Professional Development Survey
NAWE research into professional development provision within university creative writing courses in the UK
With the growth in the number of creative writing courses being offered by universities, NAWE is keen to support the HE sector in providing students with professional development information and advice. Working in association with literaturetraining, NAWE undertook a postal survey of institutions offering creative writing courses at undergraduate and/or postgraduate level in November 2005 as the first stage in a major action research project looking at professional development provision within university writing courses in the UK.
2 Summary postal survey findings
101 departments at 96 UK universities and colleges were surveyed. 27 responses were received from 24 universities and colleges, representing a response rate of 25%: The respondents were: Blackpool and the Fylde College, Dartington College of Arts, Edge Hill College of HE, Grimsby Institute of Further and Higher Education, Norwich School of Art & Design, St Mary’s College, Twickenham, and the universities of Central England, Derby, East Anglia (Scriptwriting), Exeter (Centre for Creative Writing and Arts, Drama), Goldsmith’s, Lancaster, Liverpool Hope, Manchester, Manchester Metropolitan (Cheshire and Manchester campuses), Middlesex, Northumbria, Paisley, Southampton Solent, Teesside, Trinity and All Saints, Ulster, Wales (Aberystwyth, Glamorgan, Swansea).
3 How the professional development of creative writing students is supported
At undergraduate level
- Around three-quarters of the institutions offering undergraduate creative writing courses that responded offer some form of professional development provision, with half delivering taught modules focusing on professional development.
- Nearly all provide access to printed/online information resources.
- Four-fifths provide talks about writing as a career, drawing on the professional experience of their teaching staff, and just over half offer interviews with careers services and departmental staff. Around half organize talks by visiting speakers (other published writers, publishers, literary agents, literature organizations etc).
- Typically, talks focus on making a living as a writer and paths to publication but some also cover working in different contexts such as education.
- Around a quarter organize talks about the range of career paths open to the writer especially in broadcasting and literary agenting. A sixth arrange talks about training/professional development for writers.
- Two-thirds offer showcase opportunities in the form of competitions, magazines, readings and festivals with rather less (a third) providing practical opportunities such as organizing a literary festival or editing a magazine. Placement and shadowing opportunities are offered by just over a quarter.
At postgraduate level
4 Support after graduation
- All of the institutions offering postgraduate creative writing courses offer some form of professional development provision, with just over a third delivering taught modules on professional development (compared with half at undergraduate level).
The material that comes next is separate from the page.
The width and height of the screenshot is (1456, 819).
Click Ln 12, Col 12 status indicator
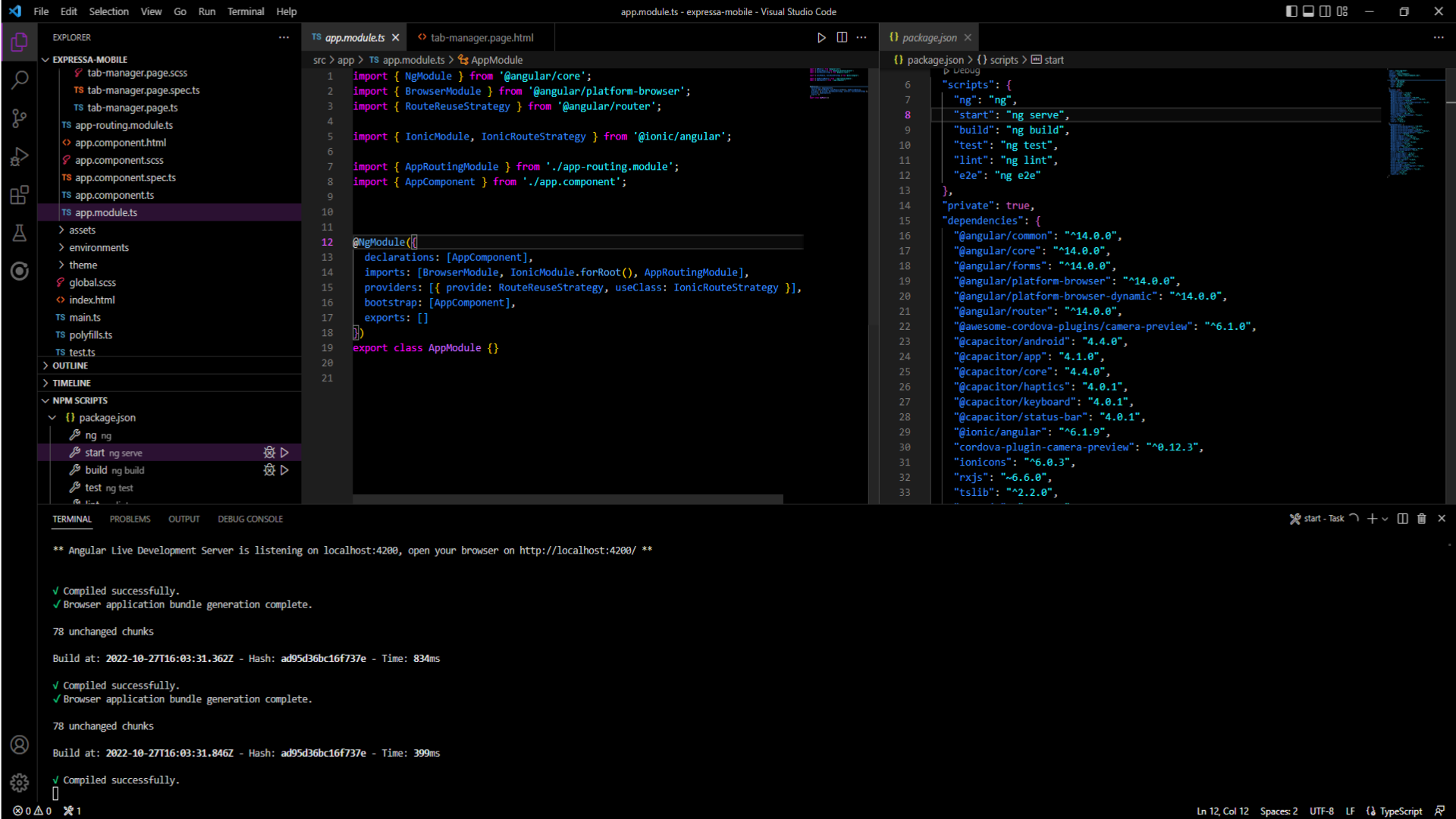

- Around three-quarters provide access to printed/online information resources.
- Four-fifths (the same as at undergraduate level) provide career talks about writing by their teaching staff but only a quarter cite interviews with careers services. Around two-thirds (rather more than at undergraduate level) arrange talks by visiting speakers, especially literature organizations.
- As for undergraduate students, talks tend to focus on publication but rather more (half) also cover working in different contexts and careers in the book trade. Talks about the business side of being a writer and training/professional development for writers are less frequently offered than at undergraduate level.
- There is more potential at postgraduate level to take part in readings but less opportunity for undertaking a placement.
Around a third of the institutions that responded provide some form of professional development support (mainly informal) for their students after graduation with just over two-thirds tracking the careers of their graduates.
5 Professional development opportunities for creative writing teaching staff
Four-fifths provide opportunities for their teaching staff to develop their teaching practice and/or their own writing, either within their institution (teacher training and staff development courses, mentoring etc) or outside it (funding to attend Arvon and other writing courses and workshops, research/study leave for writing etc).
6 Key factors influencing professional development provision
Around half rated their provision as excellent or satisfactory with the other half considering that there was scope to enhance it. Just under half are planning to develop their provision in the future and over three-quarters expressed interest in discussing with NAWE/literaturetraining how they might develop their provision.
Lack of time was identified as the key negative factor by just over half the institutions, followed by lack of money and staff time. On the positive side, the professional writing expertise of teaching staff was frequently cited.
7 How provision might be enhanced
More time, money and staff were most frequently mentioned but access to external resources in the form of support from organizations such as NAWE and literaturetraining, a speaker database, links with employers and models of provision were also identified.
8 What happens next
Over two-thirds of respondents expressed interest in taking part in the next stage of the research which is to pilot different approaches to supporting professional development. We will be discussing ideas for possible pilots with them over the next couple of months and will then identify a selection to take forward during this (2006/7) academic year. Our aim is to pilot as broad a range of activity as possible which may include one-off and longer interventions, regional events, online and print resources, research projects, placement opportunities etc.
NB It is possible for institutions that weren’t able to take part in the survey to get involved in this pilot stage. Anyone interested should contact Philippa Johnston on 0131 553 2210 or at firstname.lastname@example.org
We hope to develop from these pilots a number of models of professional development provision that can be used across the HE sector. A seminar will be held in spring 2008 to share the lessons learned from the pilots.